MSCA Conference speakers - Thomas Breda

Thomas Breda is associate professor at Paris School of Economics, full-time junior researcher at CNRS, and director of the programme Employment and Labour at the Institute for Public Policy.

He has graduated from Ecole normale supérieure (ENS-PSL) and holds a PhD from Ecole des hautes études en sciences sociales (EHESS). His research in labor economics aims at developing new strategies to measure inequalities or discriminations and their social and institutional causes. He is interested in three types of institutions in the broadest sense: gender norms, worker representation systems, and labor taxation. Some of his original contributions focus on gender inequalities and the collective representation of employees.
They uncover new forms of discriminations; e.g., against union representatives in firms having industrial disputes, or against the gender that is numerically dominant in a given academic field. His research is published both as articles in international journals such as Science, PNAS or the Economic Journal and as books or articles in French.

He will take part in the 2022 MSCA conference, in the first workshop on gender equality in science.

 

 


 

A few more words

Thomas Breda speaks about his work and his participation in the conference.

Introduce yourself briefly. What are you currently working on?

I am an economist working on inequalities on the labor market, with a focus on gender inequality. I am currently working on designing new ways of measuring gender stereotypes on a large scale using large surveys available in several countries.
 

You will participate in the conference as part of the gender equality workshop, why does this topic matter to you?

Broadly speaking, I am interested in my research in the interplay between “market forces” (e.g. supply and demand) and institutions or social norms on the labor market. Gender is a key dimension to understand this interplay. It generates large differences in careers, wages, type of jobs, etc. These differences almost always lead to objective economic inequalities (the outcomes are better for men than women) with no clear counterpart in terms of economic efficiency or performance.
 

One of your key research subject is gender equality. In your view, what role do companies and research centers play in this issue?

When a research paper is jointly written by a man and a woman, the woman usually get less credit for the publication.

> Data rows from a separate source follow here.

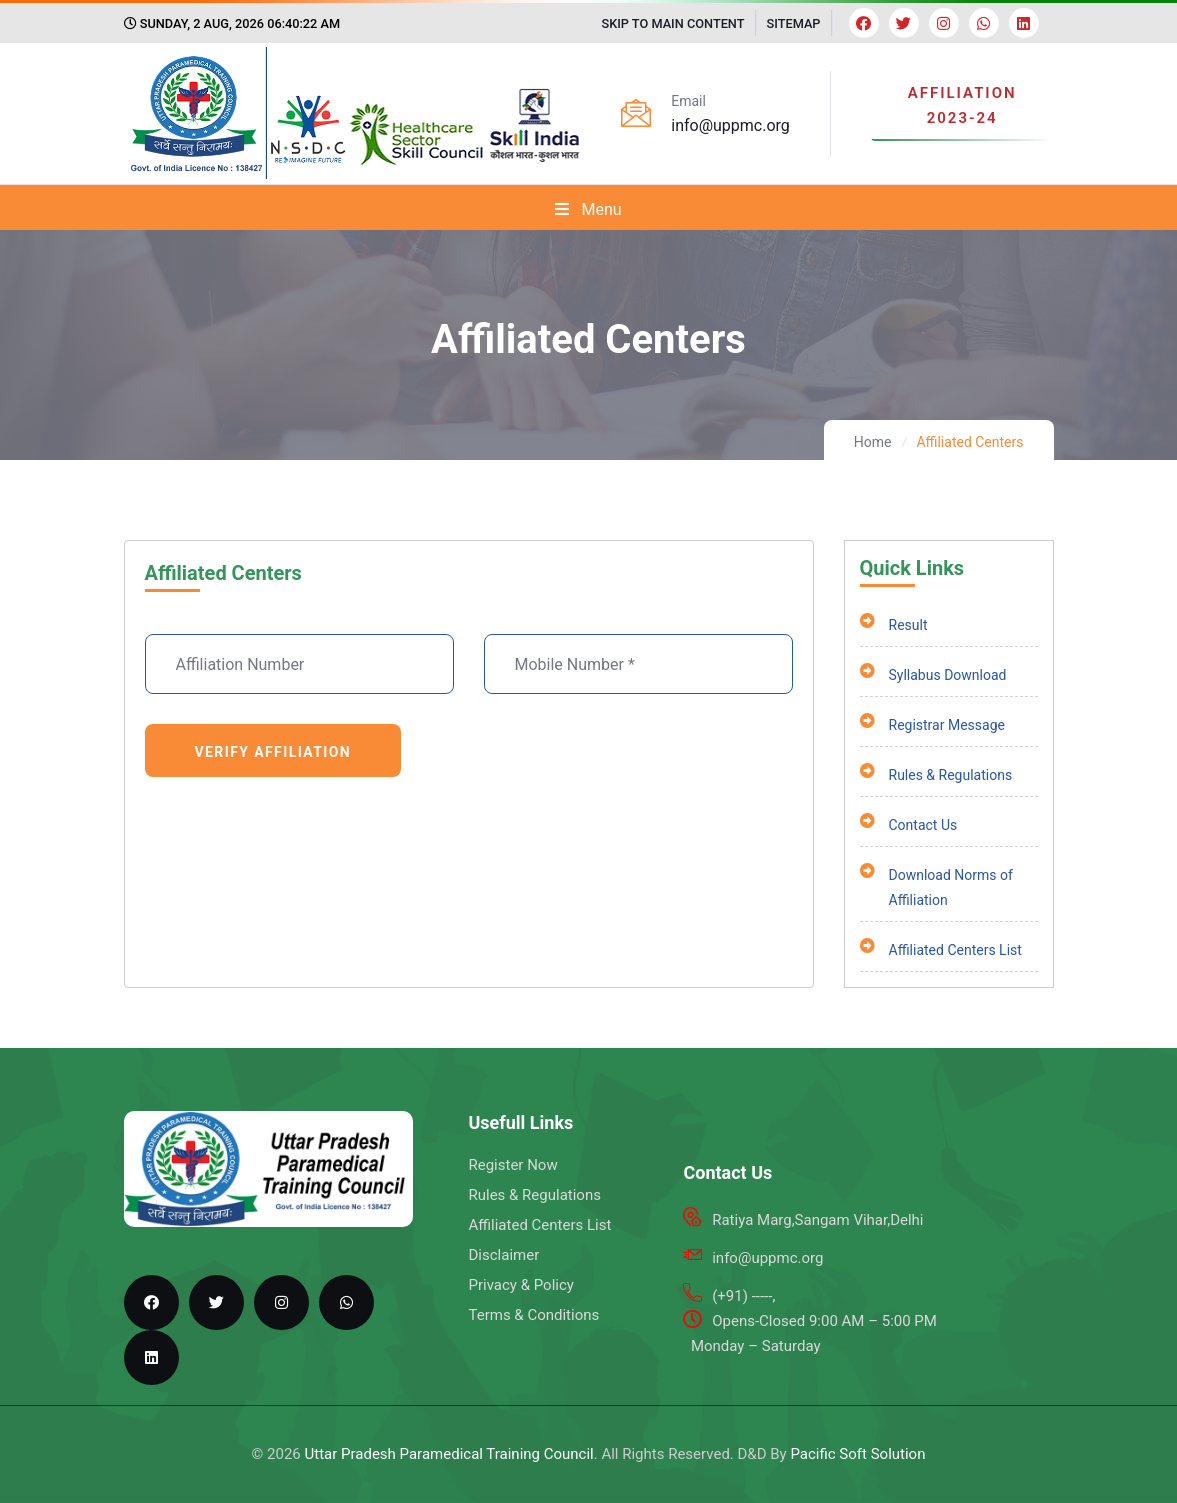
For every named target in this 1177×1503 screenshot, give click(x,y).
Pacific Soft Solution (857, 1454)
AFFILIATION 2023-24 (962, 106)
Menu (588, 209)
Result (894, 625)
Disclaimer (503, 1255)
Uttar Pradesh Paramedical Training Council (449, 1454)
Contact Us (909, 825)
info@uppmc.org (730, 125)
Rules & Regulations (936, 775)
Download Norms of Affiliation (936, 888)
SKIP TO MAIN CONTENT (672, 23)
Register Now (512, 1165)
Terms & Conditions (533, 1315)
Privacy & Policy (520, 1285)
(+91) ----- (742, 1296)
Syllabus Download (933, 675)
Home (873, 442)
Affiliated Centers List (941, 950)
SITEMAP (794, 23)
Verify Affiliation (273, 752)
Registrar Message (932, 725)
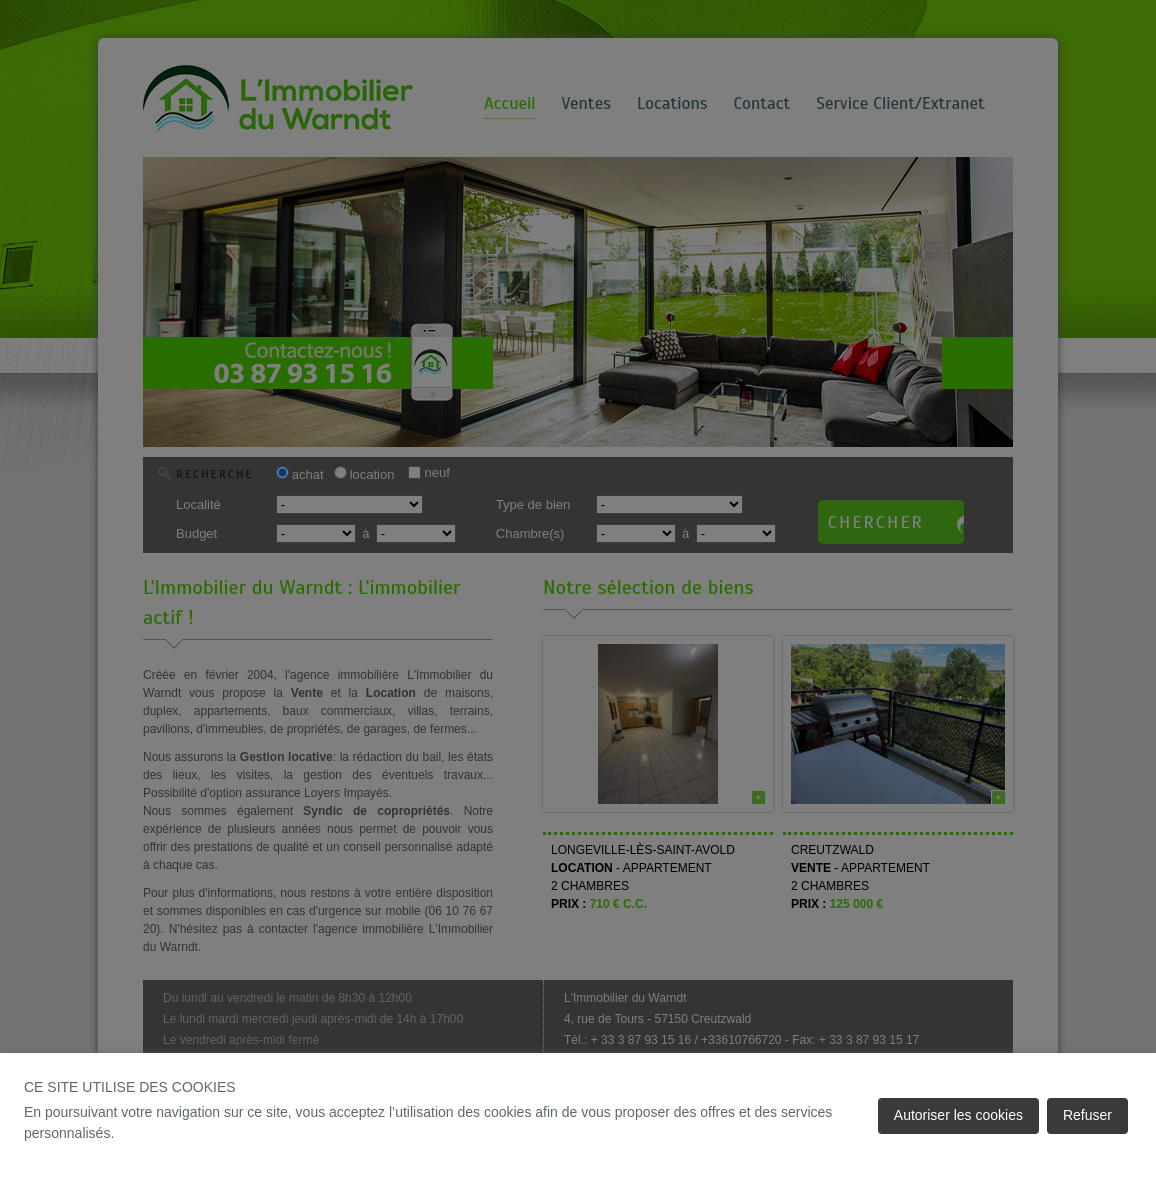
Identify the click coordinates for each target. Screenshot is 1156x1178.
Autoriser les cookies (958, 1115)
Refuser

They of course play a key role as making the workplace more inclusive and diverse is a milestone toward reaching gender equality. Talking about academia in particular, they have been a lot of empirical studies showing among other things that women are not systematically discriminated in academic careers but that researchers can hold various type of biases possibly making their careers more difficult. For example, it has been shown that when a research paper is jointly written by a man and a woman (in fields where the alphabetic order is used), the woman usually get less credit for the publication. This reveals how researchers tend to evaluate the contribution of men and women to a piece of work that is done jointly. Research centers should first connect more with existing research on gender equality in academia in order to provide objective ad unbiased information that all researchers are able to process and understand. They should use the existing evidence to identify what are the priorities. For example, it is often useful to offer (or impose) training on diversity and gender biases.
 

What advice you could give to young MSCA scientists to address this issue in their scientific career?

Gaining awareness of the existing challenges and problems is already a good step toward limiting them! I encourage MSCA scientists of all genders to increase their understanding of gender inequality in academia and its possible causes.